In Thomas Jefferson on Wine, John Hailman celebrates a founding father’s lifelong interest in wine and provides unprecedented insight into Jefferson’s character from this unique perspective. In both his personal and public lives, Jefferson wielded his considerable expertise to influence the drinking habits of his friends, other founding fathers, and the American public away from hard liquor toward the healthier pleasures of wine.
An international wine judge and nationally syndicated wine columnist, Hailman discusses how Jefferson’s tastes developed, which wines and foods he preferred at different stages of his life, and how Jefferson became the greatest wine expert of the early American republic.
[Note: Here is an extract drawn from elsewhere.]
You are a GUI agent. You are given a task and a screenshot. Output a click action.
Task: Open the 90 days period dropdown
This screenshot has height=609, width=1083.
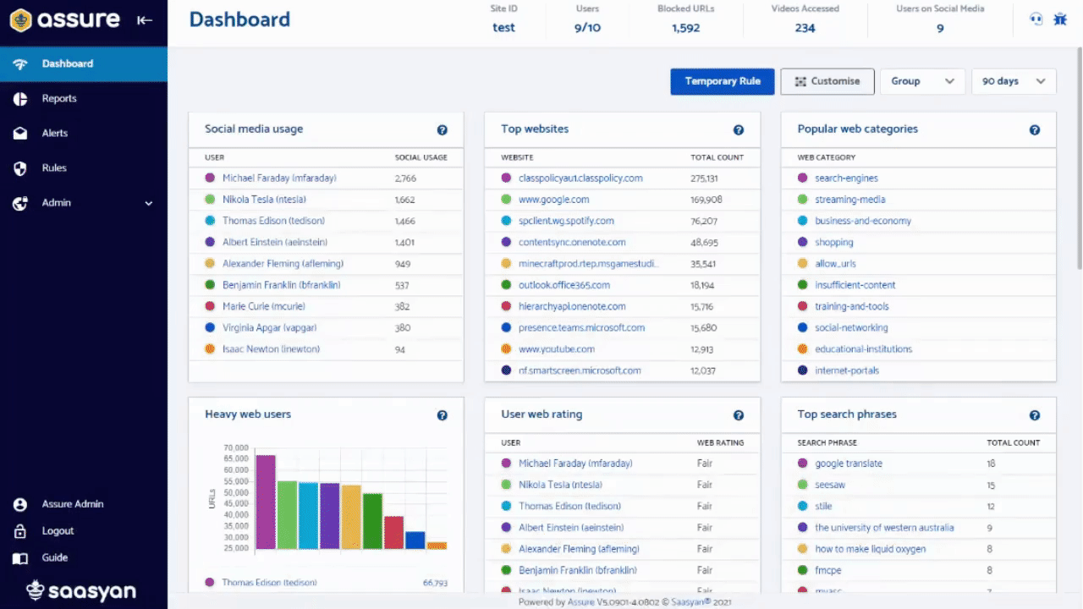point(1014,81)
Hailman explores the third president’s fascination with scores of wines from his student days at Williamsburg to his lengthy retirement years at Monticello, using mainly Jefferson’s own words from hundreds of immensely readable and surprisingly modern letters on the subject.
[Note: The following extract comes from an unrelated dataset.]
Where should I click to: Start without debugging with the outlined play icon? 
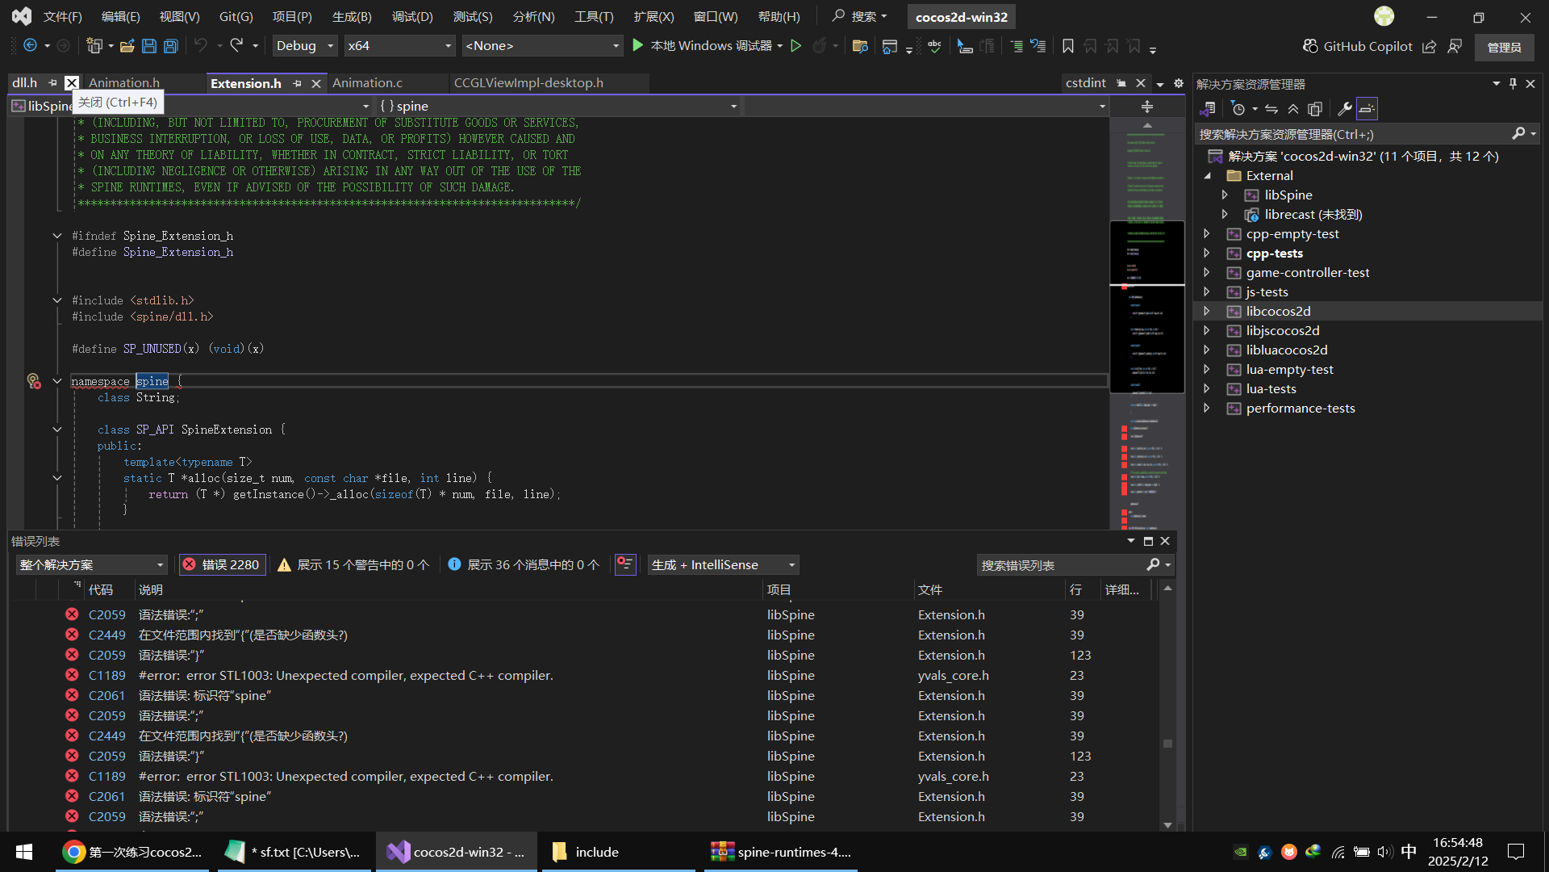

Hailman examines Jefferson’s five critical years in Paris, where he learned about fine wines at Europe’s salons and dinner tables as American Ambassador. The book uses excerpts from Jefferson’s colorful travel journals of his visits to France, Italy, and Germany, as well as his letters to friends and wine merchants, some of whose descendants still produce the wines Jefferson enjoyed. Vivid contemporaneous accounts of dinners at the White House allow readers to experience vicariously Jefferson’s "Champagne diplomacy." The book concludes with an overview of the current restoration of the vineyards at Monticello and the new Monticello Wine Trail and its numerous world-class Virginia wineries. In Thomas Jefferson on Wine, Hailman presents an absorbing and unique view of this towering historical figure.
Hailman certainly knows his wines.
Dazzling . . . Hailman brings Jefferson to life for modern Americans through the unique prism of wine. A must-have for every wine lover.
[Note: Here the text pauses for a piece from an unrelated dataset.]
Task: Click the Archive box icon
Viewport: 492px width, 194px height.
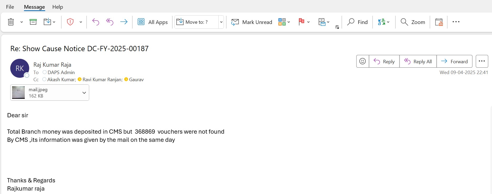Action: pos(33,22)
John Hailman (1942-2021) was a retired federal prosecutor from the US attorney’s office in Oxford, Mississippi. He was an inaugural Overby Fellow in Journalism and an adjunct professor of law at the University of Mississippi. He is author of several books, including Foreign Missions of an American Prosecutor: From Moscow to Morocco and Paris to the Persian Gulf; From Midnight to Guntown: True Crime Stories from a Federal Prosecutor in Mississippi; Return to Guntown: Classic Trials of the Outlaws and Rogues of Faulkner Country; and The Search for Good Wine: From the Founding Fathers to the Modern Table, all published by University Press of Mississippi.